Almost Famous

75/100

Almost Famous is Cameron Crowe’s fourth film as director, and his sixth as screenwriter (his Hollywood debut was the script for Fast Times at Ridgemont High, which he based on his own novel). It’s the epic pop-music romance that’s clearly been percolating inside his head for some time, and it’s the most intermittently exhilarating Hollywood movie of the year to date.

Crowe’s talent is a disarming sense of the straightforward and the sentimental. He writes and directs with a sweet but wryly intelligent demeanor that helped establish Sean Penn (Fast Times) established the romantic cred of John Cusack (Say Anything) and managed to flatter Tom Cruise (Jerry Maguire). When he’s at the top of his game, he’s contemporary Hollywood at its best — smart, sad, funny, wistful, wish-fulfilling and highly entertaining, all at once.
His new film is derived from a lifetime of smarts and wistfulness, it seems. Based largely on his experiences as a journalist on tour with Led Zeppelin, trying desperately to squeeze an interview out of Jimmy Page on the road, Almost Famous casts Patrick Fugit as Crowe surrogate William Miller, a 15-year-old prodigy whose protective and high-strung mom (Frances McDormand) sees him as a lawyer, despite his infatuation with rock and roll. After his 18-year-old sister flees home in a bid for independence, William befriends legendary rock scribe Lester Bangs (who else but Philip Seymour Hoffman?) and then manages to sell a story idea to Rolling Stone, then a tiny operation based in humble San Francisco offices.

On assignment to cover Black Sabbath, William instead hooks up with Stillwater, the hard-rockin’ opening act. Trying to tape a simple interview with lead guitarist Russell Hammond (Billy Crudup) becomes a chore that takes William first to Los Angeles and eventually across the country as he gets deeper in the good graces of a band that still refers to him as “the enemy.” Further, Russell’s ego — and maybe feelings of inadequacy among the rest of the band — put the group in real danger of disintegrating on the road. All the while, William himself is the object of some attention from the self-proclaimed “Band-aids,” a cadre of don’t-call-us-groupies who tag along with Stillwater. Just his luck that the one named Penny Lane (Kate Hudson), with whom he quickly becomes smitten, is already screwing Russell.
Despite the film’s focus on all these interconnections, the characters seem oddly removed from one another. That’s part of the point, of course — people and relationships are notoriously hard to pin down, and Almost Famous is partly about one-sided relationships that slowly become more equitable. William’s is the experience that counts, and inasmuch as we see the goings-on from his perspective, the film works. Further, the film’s defining mood is one of isolation — William and Lester converse mainly by telephone, the kid spends an awful lot of time knocking on locked hotel room doors and being told to go away, and the film’s lone sex scene emphasizes an across-the-room gaze rather than physical contact.
--
• **WHAT YOU WILL DO**:
(A) Transcribe the stretch of the Almost Famous review from "Almost Famous is Cameron" through "all at once.".
(B) Continue the Almost Famous review from where it stops.

• **GIVEN INFORMATION**:
--
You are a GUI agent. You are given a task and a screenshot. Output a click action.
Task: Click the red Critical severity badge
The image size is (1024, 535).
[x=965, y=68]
--
• **ANSWER LIST**:
(A)
Almost Famous is Cameron Crowe’s fourth film as director, and his sixth as screenwriter (his Hollywood debut was the script for Fast Times at Ridgemont High, which he based on his own novel). It’s the epic pop-music romance that’s clearly been percolating inside his head for some time, and it’s the most intermittently exhilarating Hollywood movie of the year to date.

Crowe’s talent is a disarming sense of the straightforward and the sentimental. He writes and directs with a sweet but wryly intelligent demeanor that helped establish Sean Penn (Fast Times) established the romantic cred of John Cusack (Say Anything) and managed to flatter Tom Cruise (Jerry Maguire). When he’s at the top of his game, he’s contemporary Hollywood at its best — smart, sad, funny, wistful, wish-fulfilling and highly entertaining, all at once.

(B)
Still, the people dynamics on-screen are underdeveloped, and the performances feel rushed despite a generally sharp sense of comic timing and Crowe’s charming dialogue.

Charming is a good word to describe Crowe’s approach, since it indicates virtues as well as flaws. He’s a sharp guy, with a great ear for dialogue and a knack for creating lovable characters. His films are about as good-hearted as they come, which is a good thing in the era of cheeseball blockbusters, but they’re also formulaic. He’s got a habit of pretending to withhold happy endings, but then allowing his story to lope along just long enough to deliver one after all. I wish he’d take another look at the movies Woody Allen made at the top of his game and figure out a way to communicate that, you know, you can’t always get what you want, and sometimes that’s OK, too. Yes, it’s a good feeling to see a reconciliation at the end of a movie, but it’s even more unsatisfying to realize that the story felt more true when the loose ends were dangling.

Almost Famous only runs two hours, but it feels a bit longer, and it reminded me more than once of P.T. Anderson’s three-hour Magnolia. Somewhere in the film’s midsection, the action stops cold for a group singalong that echoes Anderson’s “Save Me” centerpiece, and later on there’s a pretty outrageous crisis that crystallizes tensions among the Stillwater crew and made me think of Magnolia‘s rain of frogs, right down to the startling sound design. I’m not accusing Crowe of aping Magnolia, but it seems to me that both films paint themselves into such a corner that they must take extraordinary measures in an attempt to bring some sense of resolution to an unresolvable situation. In this case, the results are pretty weak.

Those not-insignificant quibbles aside, Almost Famous is so much fun that I’m willing to cut it all kinds of slack. (In fact, I want to see it again right now.) Largely autobiographical, the tale can be thought of as memoir, a fond ode to a bygone era by someone who lived through it. It’s full of fanciful reminiscence, pre-romantic longing, and sly asides about the death of rock and roll (long live rock). It’s also keenly observed, building a compelling world out of hotel rooms and backstage ambience. At its best, in fact — which is pretty darn often — it’s rapturous.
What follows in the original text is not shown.